# Entries taken from a collection:
- - - -
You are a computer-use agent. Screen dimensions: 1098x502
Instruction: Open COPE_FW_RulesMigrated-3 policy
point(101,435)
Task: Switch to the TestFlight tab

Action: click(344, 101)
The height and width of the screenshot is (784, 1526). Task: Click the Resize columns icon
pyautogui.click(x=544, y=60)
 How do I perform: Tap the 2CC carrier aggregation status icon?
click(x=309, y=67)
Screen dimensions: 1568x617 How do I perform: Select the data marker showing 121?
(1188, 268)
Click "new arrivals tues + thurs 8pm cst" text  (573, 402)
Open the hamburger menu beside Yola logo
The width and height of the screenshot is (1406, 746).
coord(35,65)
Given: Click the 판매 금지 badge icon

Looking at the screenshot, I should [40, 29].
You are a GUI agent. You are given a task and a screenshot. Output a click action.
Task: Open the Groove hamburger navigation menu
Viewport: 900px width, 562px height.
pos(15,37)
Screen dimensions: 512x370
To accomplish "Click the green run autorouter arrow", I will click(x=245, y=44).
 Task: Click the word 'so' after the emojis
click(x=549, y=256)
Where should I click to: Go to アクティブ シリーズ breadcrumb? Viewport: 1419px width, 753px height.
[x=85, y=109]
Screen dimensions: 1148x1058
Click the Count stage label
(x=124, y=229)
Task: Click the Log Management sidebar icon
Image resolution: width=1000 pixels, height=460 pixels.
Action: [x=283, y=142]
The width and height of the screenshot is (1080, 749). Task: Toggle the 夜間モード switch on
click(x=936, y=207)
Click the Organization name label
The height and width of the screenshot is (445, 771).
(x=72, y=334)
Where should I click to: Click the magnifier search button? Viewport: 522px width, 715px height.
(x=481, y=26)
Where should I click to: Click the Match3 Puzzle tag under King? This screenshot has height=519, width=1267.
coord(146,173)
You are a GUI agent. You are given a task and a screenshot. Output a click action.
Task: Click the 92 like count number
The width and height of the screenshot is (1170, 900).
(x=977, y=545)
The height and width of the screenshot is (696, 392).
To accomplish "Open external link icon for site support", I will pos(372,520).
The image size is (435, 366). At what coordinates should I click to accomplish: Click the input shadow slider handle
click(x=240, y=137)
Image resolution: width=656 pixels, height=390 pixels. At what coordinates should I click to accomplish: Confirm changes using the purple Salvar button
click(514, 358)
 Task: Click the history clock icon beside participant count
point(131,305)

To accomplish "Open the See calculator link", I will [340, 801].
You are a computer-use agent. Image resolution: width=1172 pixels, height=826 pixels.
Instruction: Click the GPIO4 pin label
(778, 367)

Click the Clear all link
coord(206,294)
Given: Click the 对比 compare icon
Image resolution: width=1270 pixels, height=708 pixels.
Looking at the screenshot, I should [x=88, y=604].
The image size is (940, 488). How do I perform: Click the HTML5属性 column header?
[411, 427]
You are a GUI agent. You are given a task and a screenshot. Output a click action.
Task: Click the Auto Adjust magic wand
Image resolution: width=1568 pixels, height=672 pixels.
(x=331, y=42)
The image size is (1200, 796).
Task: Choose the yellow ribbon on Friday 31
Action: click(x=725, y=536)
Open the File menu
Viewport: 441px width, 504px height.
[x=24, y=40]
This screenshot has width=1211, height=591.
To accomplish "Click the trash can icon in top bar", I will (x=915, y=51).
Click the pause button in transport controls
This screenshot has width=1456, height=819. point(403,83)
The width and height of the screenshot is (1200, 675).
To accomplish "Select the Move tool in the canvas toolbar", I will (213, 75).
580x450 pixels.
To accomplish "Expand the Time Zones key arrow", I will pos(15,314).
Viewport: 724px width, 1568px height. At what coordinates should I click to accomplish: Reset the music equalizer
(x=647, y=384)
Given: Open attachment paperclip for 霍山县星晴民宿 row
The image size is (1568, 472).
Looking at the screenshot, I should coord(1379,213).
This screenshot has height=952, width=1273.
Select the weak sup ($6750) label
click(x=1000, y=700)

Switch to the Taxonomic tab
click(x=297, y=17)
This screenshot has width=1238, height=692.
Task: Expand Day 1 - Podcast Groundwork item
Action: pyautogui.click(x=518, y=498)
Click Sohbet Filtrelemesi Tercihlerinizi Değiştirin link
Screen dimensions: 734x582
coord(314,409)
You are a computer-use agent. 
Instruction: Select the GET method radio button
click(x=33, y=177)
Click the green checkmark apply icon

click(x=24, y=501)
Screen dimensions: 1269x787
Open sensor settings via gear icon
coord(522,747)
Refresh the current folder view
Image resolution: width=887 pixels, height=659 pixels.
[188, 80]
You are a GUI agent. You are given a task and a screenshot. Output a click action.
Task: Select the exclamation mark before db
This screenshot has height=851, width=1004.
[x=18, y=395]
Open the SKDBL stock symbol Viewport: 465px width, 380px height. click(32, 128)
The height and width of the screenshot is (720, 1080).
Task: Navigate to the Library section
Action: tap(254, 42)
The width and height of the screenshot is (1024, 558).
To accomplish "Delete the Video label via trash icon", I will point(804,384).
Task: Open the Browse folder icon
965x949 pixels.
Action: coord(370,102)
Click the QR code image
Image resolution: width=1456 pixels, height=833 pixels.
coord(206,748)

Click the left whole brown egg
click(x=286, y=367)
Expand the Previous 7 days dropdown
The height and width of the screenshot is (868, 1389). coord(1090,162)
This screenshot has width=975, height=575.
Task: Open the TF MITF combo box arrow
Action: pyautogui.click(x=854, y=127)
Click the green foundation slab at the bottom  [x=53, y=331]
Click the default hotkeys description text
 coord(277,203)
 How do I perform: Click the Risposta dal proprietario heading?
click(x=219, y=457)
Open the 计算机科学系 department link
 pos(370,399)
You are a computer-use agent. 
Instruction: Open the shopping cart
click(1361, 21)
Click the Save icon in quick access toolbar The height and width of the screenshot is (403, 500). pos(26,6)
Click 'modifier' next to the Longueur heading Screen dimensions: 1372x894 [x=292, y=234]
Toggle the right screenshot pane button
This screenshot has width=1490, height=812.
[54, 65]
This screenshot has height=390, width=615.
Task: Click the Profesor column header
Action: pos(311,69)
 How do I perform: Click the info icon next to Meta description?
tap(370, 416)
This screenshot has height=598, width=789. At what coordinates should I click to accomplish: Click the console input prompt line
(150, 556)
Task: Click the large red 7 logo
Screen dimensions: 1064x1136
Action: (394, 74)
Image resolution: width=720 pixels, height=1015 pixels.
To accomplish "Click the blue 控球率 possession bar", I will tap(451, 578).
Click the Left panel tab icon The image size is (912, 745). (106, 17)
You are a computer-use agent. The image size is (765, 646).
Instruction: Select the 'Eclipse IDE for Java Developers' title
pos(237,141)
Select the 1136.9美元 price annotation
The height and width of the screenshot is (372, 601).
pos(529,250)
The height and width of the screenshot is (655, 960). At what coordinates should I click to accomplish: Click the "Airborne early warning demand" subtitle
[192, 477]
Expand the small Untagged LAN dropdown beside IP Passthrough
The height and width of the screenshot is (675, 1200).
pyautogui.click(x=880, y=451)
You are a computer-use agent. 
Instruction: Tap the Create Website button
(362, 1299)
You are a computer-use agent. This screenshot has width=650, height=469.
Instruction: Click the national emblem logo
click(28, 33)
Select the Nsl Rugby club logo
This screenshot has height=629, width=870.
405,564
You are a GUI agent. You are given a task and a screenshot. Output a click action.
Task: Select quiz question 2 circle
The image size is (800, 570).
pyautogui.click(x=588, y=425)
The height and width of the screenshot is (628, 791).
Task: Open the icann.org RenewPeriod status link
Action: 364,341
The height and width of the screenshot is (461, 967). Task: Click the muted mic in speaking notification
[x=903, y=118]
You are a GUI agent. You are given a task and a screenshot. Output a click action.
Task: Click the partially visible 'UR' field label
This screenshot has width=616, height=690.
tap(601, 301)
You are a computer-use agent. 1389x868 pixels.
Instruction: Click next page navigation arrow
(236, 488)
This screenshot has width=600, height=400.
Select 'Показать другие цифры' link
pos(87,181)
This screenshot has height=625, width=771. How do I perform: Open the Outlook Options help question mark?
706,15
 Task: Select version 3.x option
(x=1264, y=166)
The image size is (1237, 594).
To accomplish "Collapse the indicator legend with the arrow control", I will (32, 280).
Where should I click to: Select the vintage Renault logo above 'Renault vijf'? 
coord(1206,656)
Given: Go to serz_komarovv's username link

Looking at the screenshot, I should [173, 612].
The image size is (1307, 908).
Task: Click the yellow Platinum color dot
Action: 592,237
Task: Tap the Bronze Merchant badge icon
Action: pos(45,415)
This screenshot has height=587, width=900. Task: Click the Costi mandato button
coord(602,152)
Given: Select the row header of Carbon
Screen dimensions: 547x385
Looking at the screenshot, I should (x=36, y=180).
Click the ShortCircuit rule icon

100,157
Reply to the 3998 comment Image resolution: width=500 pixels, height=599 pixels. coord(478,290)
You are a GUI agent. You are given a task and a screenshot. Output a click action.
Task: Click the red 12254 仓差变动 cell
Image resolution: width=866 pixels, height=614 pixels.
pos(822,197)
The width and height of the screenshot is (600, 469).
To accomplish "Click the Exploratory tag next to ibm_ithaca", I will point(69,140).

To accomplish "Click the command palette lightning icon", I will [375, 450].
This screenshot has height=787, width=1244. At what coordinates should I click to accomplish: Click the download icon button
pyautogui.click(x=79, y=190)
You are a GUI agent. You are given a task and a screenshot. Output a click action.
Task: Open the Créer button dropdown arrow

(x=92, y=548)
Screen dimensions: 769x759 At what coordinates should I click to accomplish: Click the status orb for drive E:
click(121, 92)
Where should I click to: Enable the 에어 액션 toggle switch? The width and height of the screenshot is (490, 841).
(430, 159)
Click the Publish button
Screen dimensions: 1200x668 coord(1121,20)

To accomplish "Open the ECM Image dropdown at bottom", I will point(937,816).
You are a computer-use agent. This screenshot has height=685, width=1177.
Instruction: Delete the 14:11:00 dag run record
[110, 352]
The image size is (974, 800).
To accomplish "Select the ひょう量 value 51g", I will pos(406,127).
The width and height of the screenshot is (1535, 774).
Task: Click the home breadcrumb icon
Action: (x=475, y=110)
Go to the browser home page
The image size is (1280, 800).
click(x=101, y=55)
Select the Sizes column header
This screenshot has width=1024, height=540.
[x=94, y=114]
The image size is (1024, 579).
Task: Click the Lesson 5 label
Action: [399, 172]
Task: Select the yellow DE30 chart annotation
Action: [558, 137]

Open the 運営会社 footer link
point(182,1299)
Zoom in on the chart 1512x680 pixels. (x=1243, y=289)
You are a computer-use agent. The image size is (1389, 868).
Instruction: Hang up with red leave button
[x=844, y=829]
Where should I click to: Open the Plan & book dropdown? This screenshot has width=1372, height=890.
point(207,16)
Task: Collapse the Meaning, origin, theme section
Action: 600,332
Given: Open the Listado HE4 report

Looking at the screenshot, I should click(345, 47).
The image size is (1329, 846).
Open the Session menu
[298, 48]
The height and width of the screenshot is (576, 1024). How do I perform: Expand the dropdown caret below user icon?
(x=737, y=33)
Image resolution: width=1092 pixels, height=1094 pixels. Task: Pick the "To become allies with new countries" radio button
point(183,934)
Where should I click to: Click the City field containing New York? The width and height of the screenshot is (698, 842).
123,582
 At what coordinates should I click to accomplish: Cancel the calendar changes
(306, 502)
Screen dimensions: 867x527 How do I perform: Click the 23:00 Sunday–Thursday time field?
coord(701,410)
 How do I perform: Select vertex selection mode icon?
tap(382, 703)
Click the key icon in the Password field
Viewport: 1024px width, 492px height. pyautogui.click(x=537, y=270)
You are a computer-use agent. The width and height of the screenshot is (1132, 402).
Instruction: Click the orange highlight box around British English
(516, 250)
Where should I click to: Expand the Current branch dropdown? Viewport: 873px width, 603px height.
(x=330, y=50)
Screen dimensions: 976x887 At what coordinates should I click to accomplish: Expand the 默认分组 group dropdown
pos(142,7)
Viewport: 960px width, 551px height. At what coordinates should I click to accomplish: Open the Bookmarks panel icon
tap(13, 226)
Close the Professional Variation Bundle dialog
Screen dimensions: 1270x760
- - - -
# How to complete this task:
Only lines with the word "hamburger" are wanted, so copy each one from the records.

# Response to this exercise:
Open the hamburger menu beside Yola logo
Task: Open the Groove hamburger navigation menu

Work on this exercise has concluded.